Dr. Vance's research is directed toward understanding the molecular basis of plant defense against viruses. The model system currently used in the lab is the synergistic disease caused by a mixed infection of tobacco with potato virus X (PVX) and any of a number of related viruses belonging to the genus Potyvirus, for example tobacco etch virus (TEV). Plants infected singly with either PVX or TEV show low levels of disease symptoms. However, in combination, the two viruses cause a devastating disease, and the dramatic increase in host symptoms is correlated with a large increase in the accumulation of PVX in the infected tissues, but no corresponding increase or decrease in the level of TEV. Such synergistic diseases are common in plants and frequently involve a member of the Potyvirus genus as one of the members of the synergistic pair. Our work with the PVX/potyviral interaction has shown that the synergistic increase in PVX accumulation and the correlated increase in host symptoms does not require replication of the potyvirus, but is mediated by expression of a single potyvirus gene product, the helper-component proteinase (HC-Pro) (see Vance et al, 1995). We further found that expression of HC-Pro in transgenic plants allowed a broad range of unrelated viruses to accumulate to a higher level (see Pruss et al., 1997). This led us to hypthesize that HC-Pro worked by interfering with a general anti-viral defense pathway. We proposed at that time that the anti-viral pathway suppressed by HC-Pro was RNA silencing.

RNA silencing is a remarkable type of gene regulation based on sequence-specific targeting and degradation of RNA. The term refers to related pathways found in organisms as diverse as fungi (quelling), plants (post-transcriptional gene silencing, PTGS), protozoans, and a variety of animals including C. elegans, Drosophila, and mice (RNA interference, RNAi). In these organisms, the process is characterized by conserved genes and biochemical features. One key conserved feature is that the induction of RNA silencing involves dsRNA. In plants, RNA silencing may have evolved as a defense against viruses, many of which replicate via dsRNA intermediates. An intriguing aspect of RNA silencing is that it may be triggered locally and then spread throughout the organism via a mobile silencing signal. The identity of the mobile signal remains unknown, but it is thought to incorporate a nucleic acid component to account for the sequence specificity of the process. Another interesting feature of silencing is the accumulation of small RNAs (called siRNAs) that incorporate into the silencing complex and act as guide RNAs to to target specific molecules for destruction.

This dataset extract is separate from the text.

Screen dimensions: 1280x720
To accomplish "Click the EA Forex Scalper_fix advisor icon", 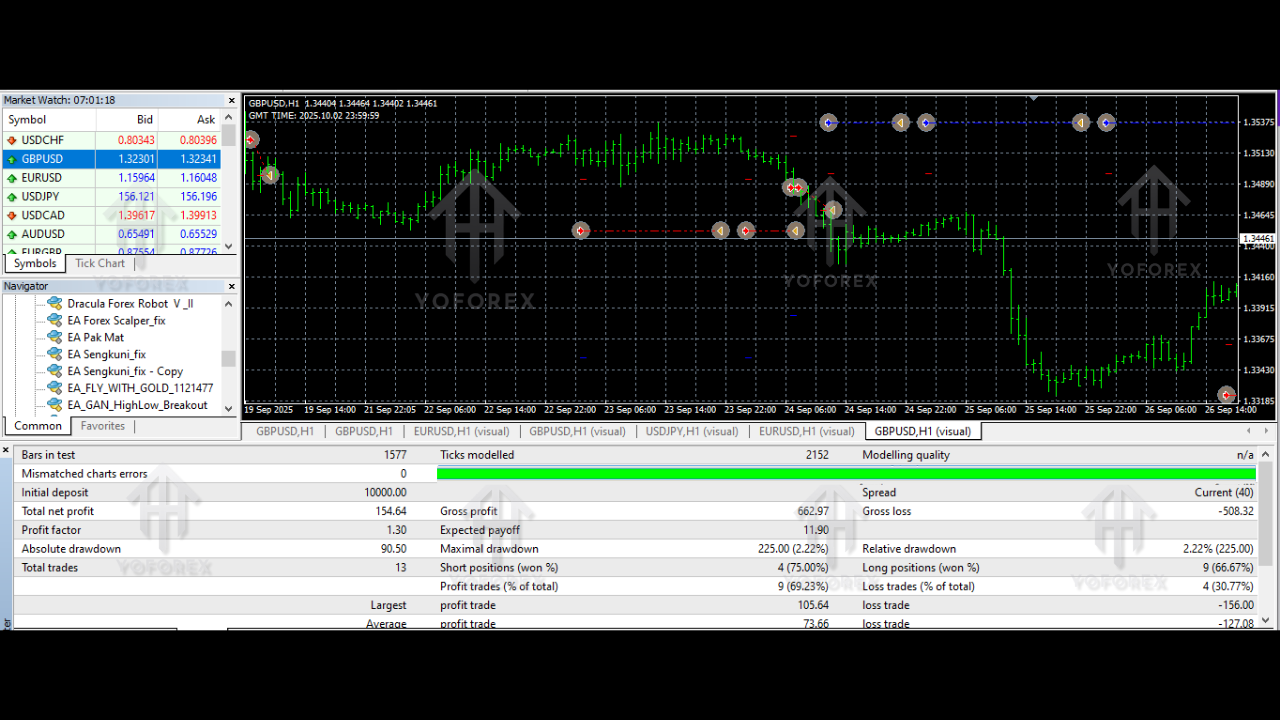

Our work with viral synergism and HC-Pro is consistent with the idea that RNA silencing is an anti-viral defense. In recent work we have used HC-Pro as a tool to understand the mechanism of gene silencing. We show that HC-Pro suppresses several classes of RNA silencing. In the case of silencing induced by a single copy sense transgene, we established that HC-Pro acts downstream of the mobile silencing signal and interferes with the accumulation of the small RNAs (see Mallory et al., 2001). We have identified several cellular proteins that interact with HC-Pro in the yeast two-hybrid system. Studies of the role of these proteins in RNA silencing are providing clues about the mechanism and regulation of the silencing pathway. One HC-Pro-interacting protein is a calmodulin-related protein called rgs-CaM, that also suppresses RNA silencing when over-expressed in plants (see Anandalakshmi et al., 2000). The emerging view is that RNA silencing is part of a sophisticated network of interconnected pathways for cellular defense, RNA-surveillance, and development, and may become a powerful tool to experimentally manipulate gene expression (see Vance and Vaucheret, 2001).